#### Explore the material:
1: Duplicate a passage from the review of the television series V, beginning at the words "Of course, not" and stopping after the words "whom to trust.".
2: List the three things the review of the television series V says the visitors begin doing after their arrival.
3: Resume the review of the television series V, writing onward from its final sentence.

START Document passage

When I finally resigned myself to the fact that each new episode of Glee would be slightly more mediocre than the one before it, I began looking for another TV show to follow. Thankfully, I happened across ABC’s V, a taut sci-fi thriller that has shown more potential in its first two episodes than most shows do in a season.
V tells the story of a group of aliens, or “visitors” as they call themselves, who suddenly appear in huge motherships parked over twenty-nine of the world’s major cities. The visitors are all beautiful and they immediately attract a following among awestruck earthlings with their advanced technology. They also begin healing terminal diseases, organizing youth groups and petitioning world governments to give them visas so they can move freely across the globe.
Of course, not everyone believes the visitors are entirely benevolent. Erica Evans (Elizabeth Mitchell) is an FBI agent whose terror investigation becomes strangely intertwined with the visitors’ arrival. Likewise, Jack Landry (Joel Gretsch), a Catholic priest who can’t see how the visitors fit into God’s plan, encourages people to be suspicious of the aliens. Eventually, it’s revealed that the visitors do in fact have some nefarious secrets and the series will presumably follow the cast as they choose sides and try to figure out whom to trust.

END Document passage
START Data under study

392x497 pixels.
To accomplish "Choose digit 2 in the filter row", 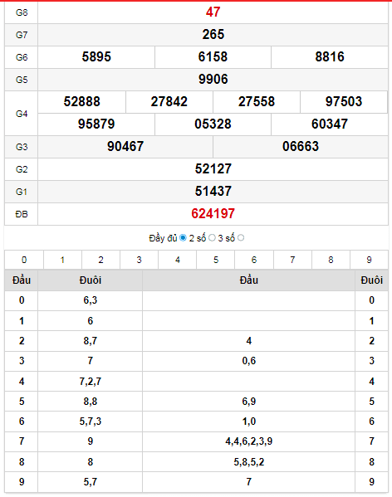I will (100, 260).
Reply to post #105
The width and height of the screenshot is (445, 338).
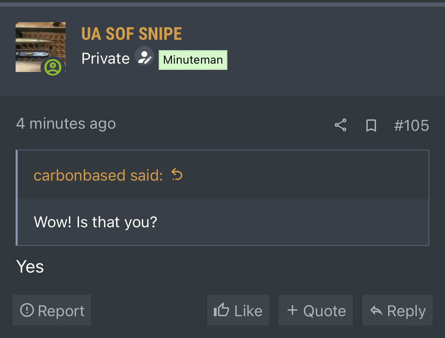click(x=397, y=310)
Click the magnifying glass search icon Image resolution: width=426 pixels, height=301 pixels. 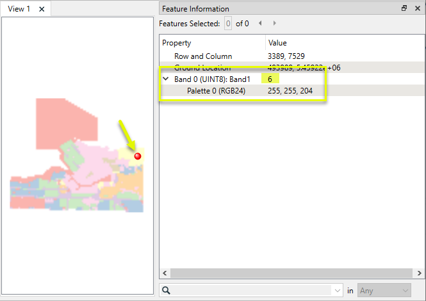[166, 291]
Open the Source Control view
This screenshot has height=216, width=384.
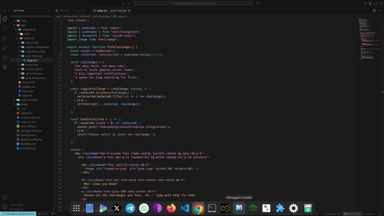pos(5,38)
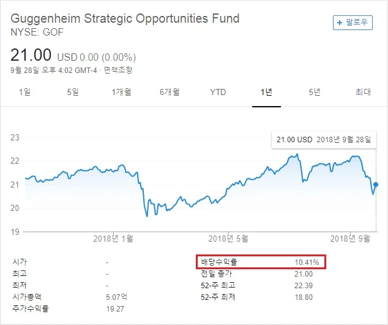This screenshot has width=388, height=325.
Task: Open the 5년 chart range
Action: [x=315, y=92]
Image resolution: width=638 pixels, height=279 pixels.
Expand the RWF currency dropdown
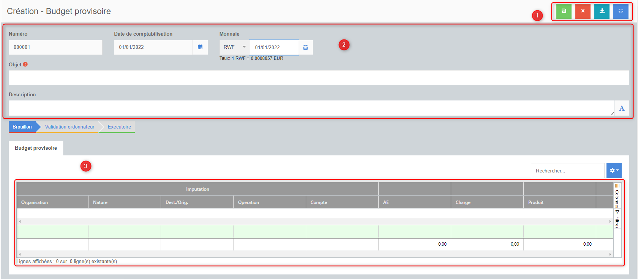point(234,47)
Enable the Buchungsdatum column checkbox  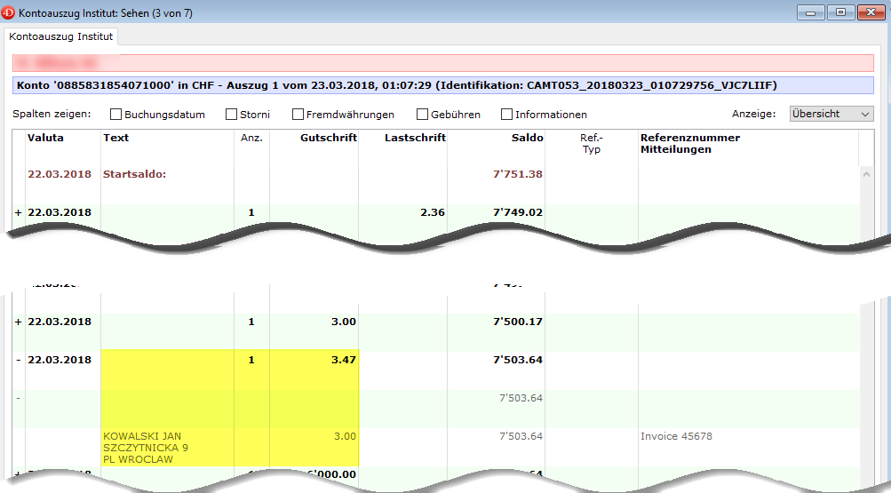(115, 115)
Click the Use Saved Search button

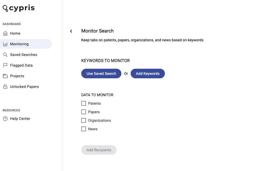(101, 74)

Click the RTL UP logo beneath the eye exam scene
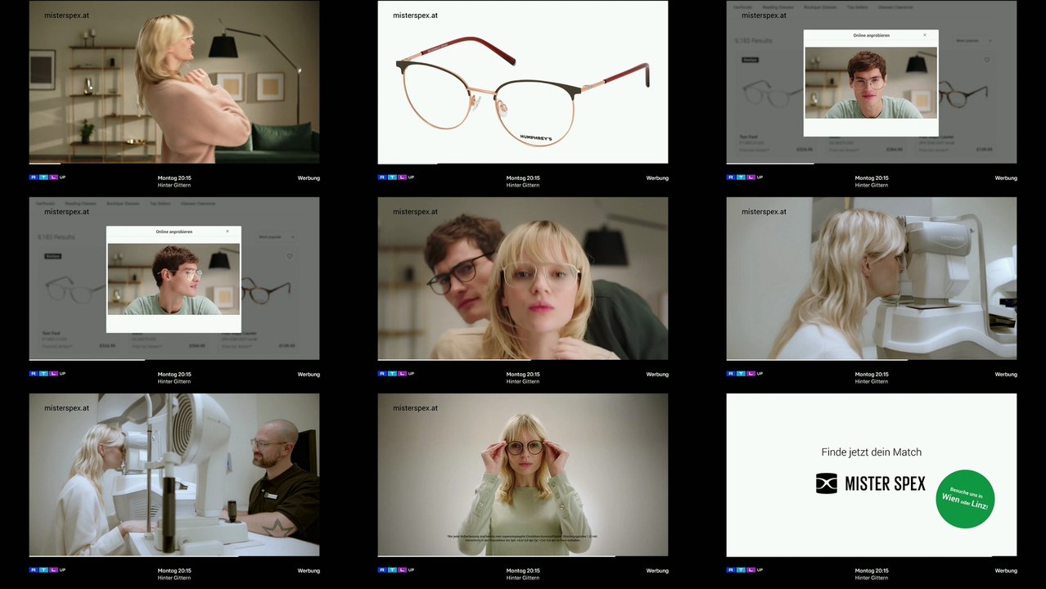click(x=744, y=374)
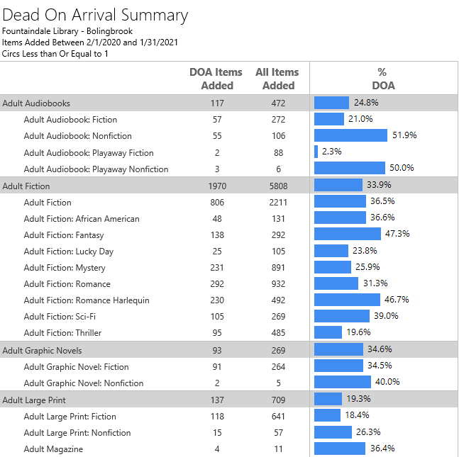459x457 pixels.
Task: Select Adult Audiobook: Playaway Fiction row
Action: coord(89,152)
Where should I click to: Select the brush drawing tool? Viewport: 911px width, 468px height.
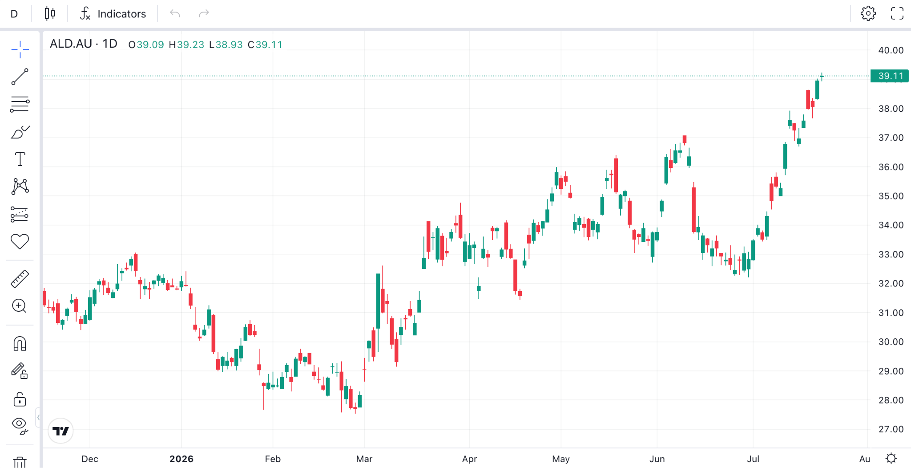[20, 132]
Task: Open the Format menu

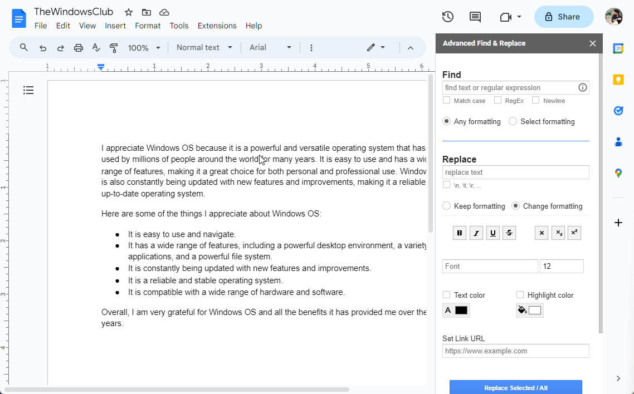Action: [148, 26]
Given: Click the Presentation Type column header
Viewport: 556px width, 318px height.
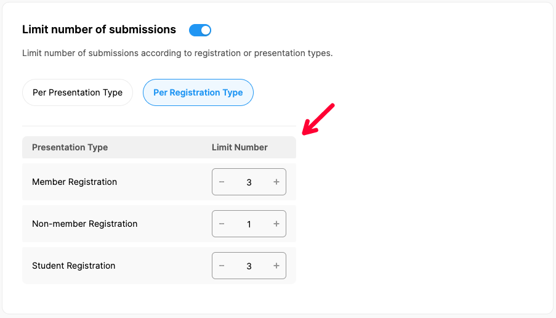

END Data under study

#### Answers per task:
1:
Of course, not everyone believes the visitors are entirely benevolent. Erica Evans (Elizabeth Mitchell) is an FBI agent whose terror investigation becomes strangely intertwined with the visitors’ arrival. Likewise, Jack Landry (Joel Gretsch), a Catholic priest who can’t see how the visitors fit into God’s plan, encourages people to be suspicious of the aliens. Eventually, it’s revealed that the visitors do in fact have some nefarious secrets and the series will presumably follow the cast as they choose sides and try to figure out whom to trust.

2:
- Healing terminal diseases
- Organizing youth groups
- Petitioning world governments to give them visas so they can move freely across the globe

3:
As a sci-fi series, V includes the requisite spaceships and advanced technology that dominate the genre, but the show’s appeal lies in the fact that it’s more social drama than space opera. For example, though the first episode reveals that the aliens are less human than they look, the show has yet to include any wild-looking, Star Wars-esque creatures. Everyone looks human, which both heightens the show’s sense of paranoia and avoids cheesiness.
Similarly, while the show includes scenes on the sleek spaceships, most of the story follows the (much grittier) lives of the humans as they try to navigate a culture that may or may not be saturated with aliens, terrorists and informants. In the end, then, V is sci-fi at its best: an exploration of contemporary political anxiety and social tension. Borrowing from its roots as a 1980s allegory for fascism, the show depicts a morally complex world in which the aliens are merely place-holders for real-world fear, xenophobia and globalization. Some, including Slate’s Tony Patterson, have pointed out that this allegory may in fact be an indictment of the Obama administration but, if nothing else, the show’s premise has the potential to explore an array of political topics as it continues to unfold.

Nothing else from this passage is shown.